In 2006, the team began to expand, evolving beyond simply developing technology and starting to put together the first semblances of actual gameplay experiences. But it wasn't all smooth sailing once they had the chance to begin layering content over the subsystems they had built, explains Fulin.

"Another tricky thing was the PS3 wasn't really something that existed. We were working on this game before we had PS3s to work on. Once it did start coming out, we were going through different revisions of the hardware, and Sony would tune a fundamental aspect of the PS3, and we had to rework everything for that. Then they'd change it back again a few months later. So that was part of the challenge, too."

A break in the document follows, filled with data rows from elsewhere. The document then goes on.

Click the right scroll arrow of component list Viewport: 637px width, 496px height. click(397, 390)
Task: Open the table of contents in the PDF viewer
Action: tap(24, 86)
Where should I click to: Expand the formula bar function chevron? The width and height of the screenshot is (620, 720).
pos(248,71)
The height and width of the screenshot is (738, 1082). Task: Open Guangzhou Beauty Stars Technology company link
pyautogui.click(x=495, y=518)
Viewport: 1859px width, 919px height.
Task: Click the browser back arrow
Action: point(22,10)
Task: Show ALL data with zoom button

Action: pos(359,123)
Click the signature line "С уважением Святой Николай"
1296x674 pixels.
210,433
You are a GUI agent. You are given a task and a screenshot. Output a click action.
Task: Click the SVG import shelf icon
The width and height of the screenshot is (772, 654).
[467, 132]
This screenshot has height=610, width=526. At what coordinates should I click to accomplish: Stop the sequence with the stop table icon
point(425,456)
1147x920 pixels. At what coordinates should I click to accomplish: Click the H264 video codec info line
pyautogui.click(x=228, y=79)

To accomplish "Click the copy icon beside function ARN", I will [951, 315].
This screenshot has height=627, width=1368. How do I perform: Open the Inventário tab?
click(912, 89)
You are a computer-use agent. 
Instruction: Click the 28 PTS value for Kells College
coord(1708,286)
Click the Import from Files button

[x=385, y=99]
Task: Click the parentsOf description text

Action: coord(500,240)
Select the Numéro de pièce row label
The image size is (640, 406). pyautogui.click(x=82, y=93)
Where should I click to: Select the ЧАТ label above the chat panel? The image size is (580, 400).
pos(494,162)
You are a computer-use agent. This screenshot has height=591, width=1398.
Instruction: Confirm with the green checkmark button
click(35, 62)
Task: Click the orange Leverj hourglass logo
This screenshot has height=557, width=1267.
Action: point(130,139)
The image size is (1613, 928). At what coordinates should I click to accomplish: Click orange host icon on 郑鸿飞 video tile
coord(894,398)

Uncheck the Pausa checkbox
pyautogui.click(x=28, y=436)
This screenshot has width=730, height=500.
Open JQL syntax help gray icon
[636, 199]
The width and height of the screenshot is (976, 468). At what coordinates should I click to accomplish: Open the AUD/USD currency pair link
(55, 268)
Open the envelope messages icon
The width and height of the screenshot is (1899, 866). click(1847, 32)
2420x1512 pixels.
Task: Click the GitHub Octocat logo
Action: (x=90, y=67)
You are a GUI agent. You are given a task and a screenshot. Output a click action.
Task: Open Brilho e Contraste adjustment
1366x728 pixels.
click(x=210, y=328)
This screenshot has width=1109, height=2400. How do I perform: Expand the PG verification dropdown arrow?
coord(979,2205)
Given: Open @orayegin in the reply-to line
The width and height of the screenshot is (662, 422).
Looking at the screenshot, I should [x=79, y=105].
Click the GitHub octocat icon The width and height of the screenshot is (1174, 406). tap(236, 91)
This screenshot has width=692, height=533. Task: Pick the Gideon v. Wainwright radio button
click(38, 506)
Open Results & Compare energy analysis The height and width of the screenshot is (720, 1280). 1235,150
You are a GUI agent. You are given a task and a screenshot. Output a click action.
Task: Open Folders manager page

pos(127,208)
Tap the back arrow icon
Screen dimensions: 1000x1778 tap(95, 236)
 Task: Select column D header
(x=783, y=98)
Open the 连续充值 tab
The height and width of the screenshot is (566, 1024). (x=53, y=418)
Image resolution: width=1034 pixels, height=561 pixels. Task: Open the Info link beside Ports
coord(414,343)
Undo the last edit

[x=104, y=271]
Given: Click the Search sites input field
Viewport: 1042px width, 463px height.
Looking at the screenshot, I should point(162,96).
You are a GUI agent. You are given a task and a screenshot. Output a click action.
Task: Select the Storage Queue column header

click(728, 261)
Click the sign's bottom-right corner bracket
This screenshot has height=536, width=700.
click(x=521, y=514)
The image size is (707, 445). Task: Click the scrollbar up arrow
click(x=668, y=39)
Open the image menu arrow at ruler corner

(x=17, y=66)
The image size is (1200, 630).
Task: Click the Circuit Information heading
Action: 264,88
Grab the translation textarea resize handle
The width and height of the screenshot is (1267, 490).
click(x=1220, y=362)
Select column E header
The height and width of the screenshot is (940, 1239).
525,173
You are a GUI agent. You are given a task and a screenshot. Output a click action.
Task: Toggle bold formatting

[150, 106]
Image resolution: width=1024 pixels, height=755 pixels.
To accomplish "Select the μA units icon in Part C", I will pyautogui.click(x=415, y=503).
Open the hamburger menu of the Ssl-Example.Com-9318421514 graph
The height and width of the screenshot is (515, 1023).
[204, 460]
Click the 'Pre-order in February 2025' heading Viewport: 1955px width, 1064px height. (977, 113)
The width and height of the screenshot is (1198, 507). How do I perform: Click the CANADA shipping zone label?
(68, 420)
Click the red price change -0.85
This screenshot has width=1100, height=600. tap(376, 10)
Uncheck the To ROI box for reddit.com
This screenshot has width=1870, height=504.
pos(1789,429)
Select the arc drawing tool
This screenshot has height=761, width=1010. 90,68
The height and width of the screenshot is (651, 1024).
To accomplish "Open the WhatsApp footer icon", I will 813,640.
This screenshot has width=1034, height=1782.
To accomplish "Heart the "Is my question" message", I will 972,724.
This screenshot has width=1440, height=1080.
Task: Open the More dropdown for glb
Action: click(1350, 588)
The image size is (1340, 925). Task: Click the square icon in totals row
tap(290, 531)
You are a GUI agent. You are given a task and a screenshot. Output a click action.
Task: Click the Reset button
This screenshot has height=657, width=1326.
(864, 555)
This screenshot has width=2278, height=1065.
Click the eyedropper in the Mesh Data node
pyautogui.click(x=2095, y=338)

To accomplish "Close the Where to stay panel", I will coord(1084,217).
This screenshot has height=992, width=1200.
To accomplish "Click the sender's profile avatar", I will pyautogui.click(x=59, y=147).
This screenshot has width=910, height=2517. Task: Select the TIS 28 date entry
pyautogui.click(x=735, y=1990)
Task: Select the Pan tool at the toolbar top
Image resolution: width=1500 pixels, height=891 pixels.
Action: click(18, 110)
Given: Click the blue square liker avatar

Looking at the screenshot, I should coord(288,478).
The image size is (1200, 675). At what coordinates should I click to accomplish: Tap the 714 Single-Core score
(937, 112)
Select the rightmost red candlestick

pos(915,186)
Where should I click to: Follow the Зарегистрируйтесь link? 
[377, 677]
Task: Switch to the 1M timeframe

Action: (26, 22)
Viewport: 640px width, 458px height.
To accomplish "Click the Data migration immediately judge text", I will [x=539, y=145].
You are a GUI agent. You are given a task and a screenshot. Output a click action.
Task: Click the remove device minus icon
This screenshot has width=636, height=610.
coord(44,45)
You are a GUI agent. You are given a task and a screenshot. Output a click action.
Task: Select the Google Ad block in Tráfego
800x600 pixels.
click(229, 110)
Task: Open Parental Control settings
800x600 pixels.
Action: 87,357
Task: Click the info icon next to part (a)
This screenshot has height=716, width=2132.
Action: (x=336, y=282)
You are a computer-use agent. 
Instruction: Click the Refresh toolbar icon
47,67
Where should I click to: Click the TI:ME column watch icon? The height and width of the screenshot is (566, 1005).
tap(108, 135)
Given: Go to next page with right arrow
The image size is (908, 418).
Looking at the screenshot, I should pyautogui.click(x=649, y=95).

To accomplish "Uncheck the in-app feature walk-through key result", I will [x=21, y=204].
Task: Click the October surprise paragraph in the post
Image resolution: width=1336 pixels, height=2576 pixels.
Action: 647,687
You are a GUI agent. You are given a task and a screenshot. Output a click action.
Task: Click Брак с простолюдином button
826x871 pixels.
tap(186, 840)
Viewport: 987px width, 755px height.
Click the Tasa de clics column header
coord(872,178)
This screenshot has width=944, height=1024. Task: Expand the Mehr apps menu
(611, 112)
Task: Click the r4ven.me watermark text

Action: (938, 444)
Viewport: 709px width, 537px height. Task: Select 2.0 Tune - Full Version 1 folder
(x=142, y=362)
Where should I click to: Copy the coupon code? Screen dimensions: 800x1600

Fulin goes on to discuss some of the bigger technical hurdles that the team was forced to tackle. "Naturally, the [Motion Scan] being the new technology, but other than that, the massive environment. That's a technical challenge for any team; you're working on a massive open world and can go anywhere you want, streaming things in. The level of detail we wanted for this game, as you're driving around looking at shop displays that have accurately modelled things in them. Pulling all that stuff in, there's never enough memory to hold everything you want, so you're constantly pulling things off the disc. Trying to do that in a way that the player doesn't notice, that was one of the big challenges. Making the technology disappear under the gameplay."

While Australia has managed to carve out its own niche in mobile gaming with the success of games like Halfbrick's Fruit Ninja and Firemint's Real Racing and Flight Control, the Aussie industry has seldom been known for its home-grown AAA game development. As a result, both while building the tools and moving on to the game's artistic design elements, Team Bondi faced a fresh wave of tests: finding locals to do the work.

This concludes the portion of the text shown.